Forschungsthematik

Science Day 2016

Moderne massenspektrometrische Verfahren stellen ein unverzichtbares Werkzeug in der biomedizinischen Forschung und der klinischen Analytik dar. Die Abteilung Biomedizinische Massenspektrometrie widmet sich der methodischen Weiterentwicklung der zwei wichtigsten Ionisierungsmethoden für die massenspektrometrische Analyse großer Biomoleküle, der in Münster entwickelten Matrix-unterstützten Laserdesorptions-/Ionisations-Massenspektrometrie (MALDI-MS) und der Elektrospray-Ionisierungs-Massenspektrometrie (ESI-MSI).Im Bereich der Lasermassenspektrometrie entwickeln wir in unseren Projekten u. a. neuartige Nachionisationsverfahren für die bildgebende MALDI-Massenspektrometrie, eine noch junge Methode, mittels derer sich die Verteilungen zahlreicher Biomoleküle (insbesondere von Peptiden, Lipiden und Metaboliten) in Gewebeschnitten mit hoher lateraler Auflösung darstellen lassen. Mit der Einführung der MALDI-2 genannten Technologie, bei der sekundäre MALDI-artige Ionisationsprozesse in der Gasphase durch einen zweiten Laserstrahl initiiert werden, gelang es uns kürzlich, die Nachweisgrenzen der hochauflösenden bildgebenden Massenspektrometrie für eine Vielzahl wichtiger Biomoleküle um zwei Größenordnungen und mehr zu senken. So konnte erstmals die Verteilung von fettlöslichen Vitaminen in Gewebeschnitten mit einer lateralen Auflösung von etwa 10 Mikrometern dargestellt werden.

******************************

→ ARBEITSAUFTRAG 1:
Beantworten Sie anhand des Auszugs die folgenden Fragen:
(a) Wo wurde die MALDI-Massenspektrometrie entwickelt?
(b) Wodurch werden bei MALDI-2 die sekundären Ionisationsprozesse in der Gasphase ausgelöst?
(c) Mit welcher lateralen Auflösung wurde die Verteilung fettlöslicher Vitamine in Gewebeschnitten dargestellt?
→ ARBEITSAUFTRAG 2:
Prüfen Sie, ob die folgenden Aussagen mit dem Auszug übereinstimmen. Antworten Sie jeweils mit Ja oder Nein, und belegen Sie Ihre Antwort mit einem wörtlichen Zitat.
(a) Die Abteilung widmet sich der Weiterentwicklung von drei Ionisierungsmethoden.
(b) Die bildgebende MALDI-Massenspektrometrie wird als noch junge Methode bezeichnet.
(c) Mit MALDI-2 ließen sich die Nachweisgrenzen für viele wichtige Biomoleküle um zwei Größenordnungen und mehr senken.

→ BEREITGESTELLTES MATERIAL:
******************************

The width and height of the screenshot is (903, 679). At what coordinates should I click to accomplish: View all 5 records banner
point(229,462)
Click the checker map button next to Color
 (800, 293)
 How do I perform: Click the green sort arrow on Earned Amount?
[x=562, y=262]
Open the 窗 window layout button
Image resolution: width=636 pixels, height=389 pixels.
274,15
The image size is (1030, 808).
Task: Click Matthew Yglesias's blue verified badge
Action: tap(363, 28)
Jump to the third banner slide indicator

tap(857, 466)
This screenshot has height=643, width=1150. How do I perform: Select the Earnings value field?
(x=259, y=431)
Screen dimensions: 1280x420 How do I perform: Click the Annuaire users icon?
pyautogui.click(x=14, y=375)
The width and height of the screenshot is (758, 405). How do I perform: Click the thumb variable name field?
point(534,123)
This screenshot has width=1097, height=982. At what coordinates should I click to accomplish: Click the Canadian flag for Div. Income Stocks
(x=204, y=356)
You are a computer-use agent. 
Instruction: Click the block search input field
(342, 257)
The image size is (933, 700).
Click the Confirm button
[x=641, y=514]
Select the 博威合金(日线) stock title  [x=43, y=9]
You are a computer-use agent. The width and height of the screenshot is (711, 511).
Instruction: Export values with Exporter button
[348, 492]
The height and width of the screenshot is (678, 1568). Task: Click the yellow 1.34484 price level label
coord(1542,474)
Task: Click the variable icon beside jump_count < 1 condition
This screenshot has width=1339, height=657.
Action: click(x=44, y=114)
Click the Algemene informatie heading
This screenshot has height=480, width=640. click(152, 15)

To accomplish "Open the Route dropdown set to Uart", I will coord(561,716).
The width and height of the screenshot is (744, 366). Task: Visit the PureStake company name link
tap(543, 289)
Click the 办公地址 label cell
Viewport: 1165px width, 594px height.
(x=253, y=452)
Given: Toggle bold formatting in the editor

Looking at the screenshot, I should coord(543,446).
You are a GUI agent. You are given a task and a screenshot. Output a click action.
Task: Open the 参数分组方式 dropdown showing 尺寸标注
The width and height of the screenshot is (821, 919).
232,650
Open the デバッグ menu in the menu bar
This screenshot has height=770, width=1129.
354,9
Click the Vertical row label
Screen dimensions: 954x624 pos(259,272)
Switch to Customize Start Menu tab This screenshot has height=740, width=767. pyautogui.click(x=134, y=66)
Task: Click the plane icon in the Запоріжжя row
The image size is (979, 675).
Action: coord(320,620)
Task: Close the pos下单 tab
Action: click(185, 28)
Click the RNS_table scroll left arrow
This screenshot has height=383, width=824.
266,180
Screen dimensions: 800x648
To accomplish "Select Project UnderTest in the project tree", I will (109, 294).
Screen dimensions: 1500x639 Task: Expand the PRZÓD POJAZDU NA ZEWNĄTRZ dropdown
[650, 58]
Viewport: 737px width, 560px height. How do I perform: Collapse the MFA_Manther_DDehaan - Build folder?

******************************

→ LÖSUNG 1:
(a) In Münster.
(b) Durch einen zweiten Laserstrahl.
(c) Mit etwa 10 Mikrometern.

→ LÖSUNG 2:
(a) Nein: „der methodischen Weiterentwicklung der zwei wichtigsten Ionisierungsmethoden“
(b) Ja: „eine noch junge Methode“
(c) Ja: „die Nachweisgrenzen der hochauflösenden bildgebenden Massenspektrometrie für eine Vielzahl wichtiger Biomoleküle um zwei Größenordnungen und mehr zu senken“